DESCRIPTION OF THE TASK> When you retype the entries, keep each one exact and leave out the pictures.

(Dataset excerpts)
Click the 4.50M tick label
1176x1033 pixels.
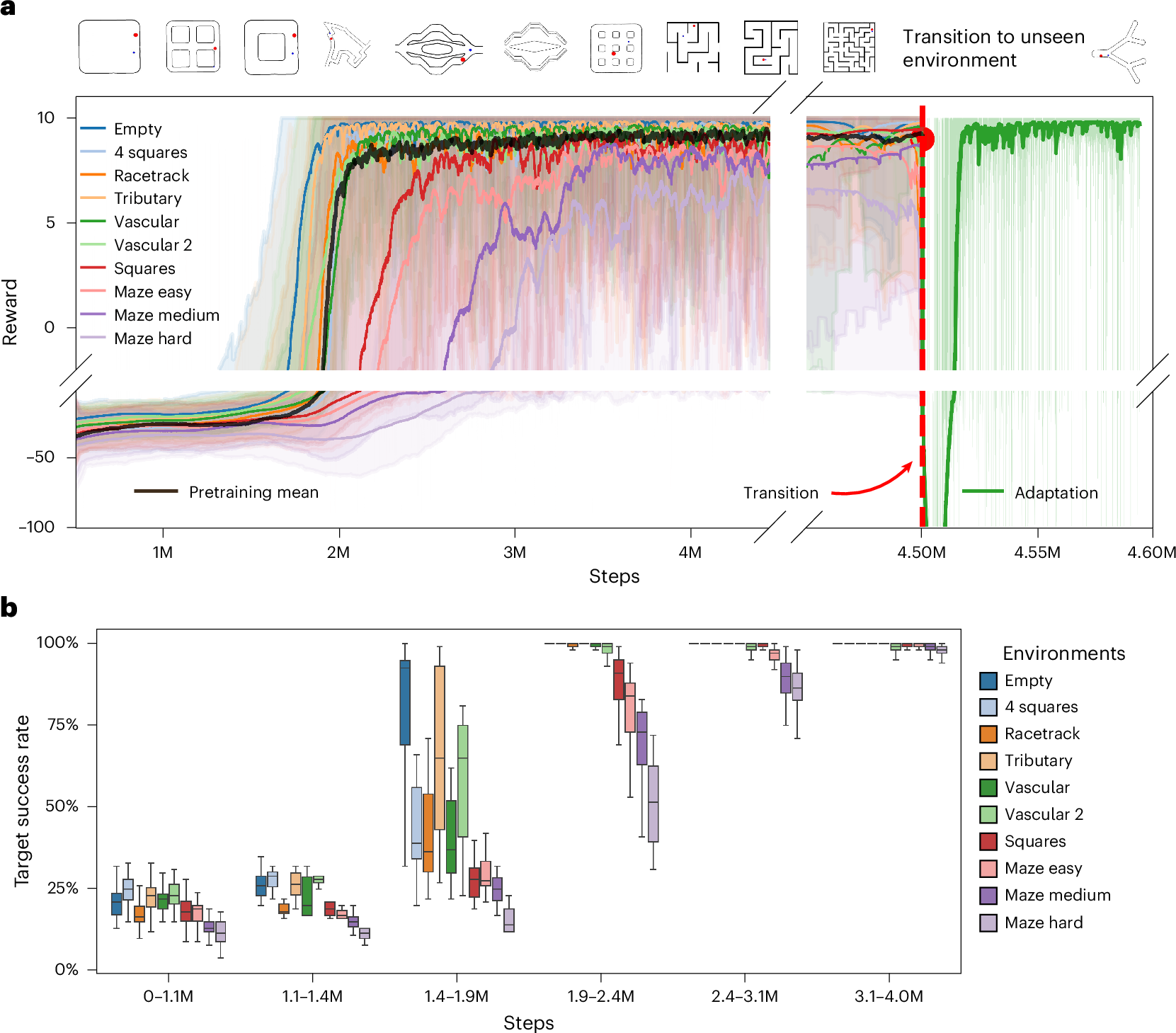click(921, 553)
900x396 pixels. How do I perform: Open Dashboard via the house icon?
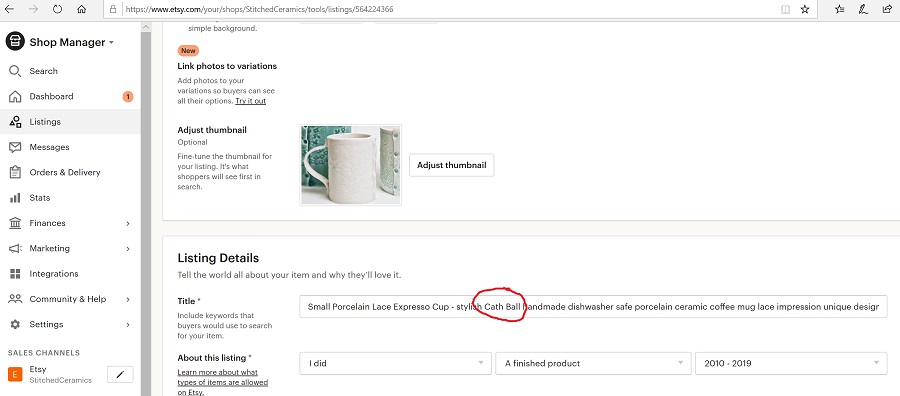point(15,96)
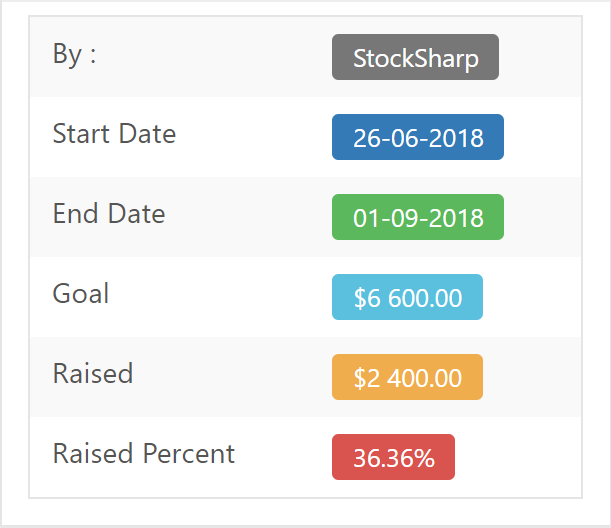
Task: Select the "End Date" label
Action: click(109, 214)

ANSWER BOX>
Click the 4.50M tick label
1176x1033 pixels.
click(921, 553)
900x396 pixels. How do I perform: Open Dashboard via the house icon?
point(15,96)
Task: Select the "End Date" label
Action: click(109, 214)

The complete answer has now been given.